Gender - Each gender is more prone to develop specific types of arthritis. Men are more at risk for gout, while women are more likely to have rheumatoid arthritis.
Weight - excess weight strains the joints. The most at-risk areas are hips, knees, and spine.
Work - trauma, and overuse during time in service are among the main reasons behind the high numbers of vets with arthritis.
Family medical history - there are types of arthritis that have a genetic component to them. You are more likely to develop it if someone in your family had it.
Vets' line of work implies a series of risk factors, like an injury that might occur during their service or over solicitation of the joints over a long period. It has been proven that an injured joint is more likely to be afflicted by arthritis. Adult males with weight problems are in the higher risk category.

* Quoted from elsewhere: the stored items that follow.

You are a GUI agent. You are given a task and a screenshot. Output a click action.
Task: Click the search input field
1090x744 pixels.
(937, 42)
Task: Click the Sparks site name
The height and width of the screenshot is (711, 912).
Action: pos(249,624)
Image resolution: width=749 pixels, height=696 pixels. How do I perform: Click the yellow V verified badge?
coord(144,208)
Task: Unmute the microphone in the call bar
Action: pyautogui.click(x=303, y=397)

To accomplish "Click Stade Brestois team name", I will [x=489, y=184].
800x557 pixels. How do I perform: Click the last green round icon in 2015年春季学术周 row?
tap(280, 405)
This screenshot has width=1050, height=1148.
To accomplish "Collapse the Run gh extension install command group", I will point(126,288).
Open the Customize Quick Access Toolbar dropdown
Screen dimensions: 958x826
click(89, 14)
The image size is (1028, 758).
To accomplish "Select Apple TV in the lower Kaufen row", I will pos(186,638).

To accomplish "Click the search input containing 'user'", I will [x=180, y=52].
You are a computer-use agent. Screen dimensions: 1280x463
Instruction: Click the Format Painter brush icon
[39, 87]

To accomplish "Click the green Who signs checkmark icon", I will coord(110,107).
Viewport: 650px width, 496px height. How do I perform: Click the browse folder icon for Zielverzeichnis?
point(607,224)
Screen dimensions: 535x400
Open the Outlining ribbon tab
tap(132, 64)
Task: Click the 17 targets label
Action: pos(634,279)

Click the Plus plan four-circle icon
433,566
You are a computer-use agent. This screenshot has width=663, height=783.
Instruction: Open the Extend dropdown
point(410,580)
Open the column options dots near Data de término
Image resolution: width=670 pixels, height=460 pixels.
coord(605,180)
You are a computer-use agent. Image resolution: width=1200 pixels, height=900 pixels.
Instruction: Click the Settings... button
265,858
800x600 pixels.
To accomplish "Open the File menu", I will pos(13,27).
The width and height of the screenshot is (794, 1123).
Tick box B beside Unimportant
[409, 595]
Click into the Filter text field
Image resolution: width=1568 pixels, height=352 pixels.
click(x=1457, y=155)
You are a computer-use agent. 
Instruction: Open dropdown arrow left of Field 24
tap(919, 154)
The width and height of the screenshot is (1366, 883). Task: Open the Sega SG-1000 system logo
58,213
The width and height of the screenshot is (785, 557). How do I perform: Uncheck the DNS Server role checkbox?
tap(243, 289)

Some types of arthritis may qualify you for VA benefits. For example, rheumatoid arthritis can get a full VA disability rating if it leaves you completely incapacitated. Therefore if you suffer from joint problems disability consider filing for VA benefits.
There are ways to ease symptoms beyond medication. One of the biggest steps you can take is to change your lifestyle. Focus on eating healthy and do some regular exercise.
Classes specialized in physical activity for arthritis teach participants what kind of movements are best suited for their condition. Regular exercise can increase your mobility and reduce pain.
Also, you can take part in some lifestyle seminars, where you learn to manage the symptoms better. These classes are usually held by people who have the disease themselves, as they can add valuable personal experience next to scientific studies.
As a veteran, you may qualify to pay a lower rate for such classes, or even participate for free. Do not hesitate to look into the available programs in your area.
An arthritis diagnosis does not necessarily condemn you to be a passive observer in life. There are treatments available that can ease the symptoms. You can further manage the condition by leading a more healthy lifestyle and engaging in regular exercise.
Being in the military service represents a risk factor for developing arthritis, but there are VA benefits that you may qualify for. Plus, there are educational and exercise programs that you might attend at a lower rate. All of these options will make it easier to live with the condition.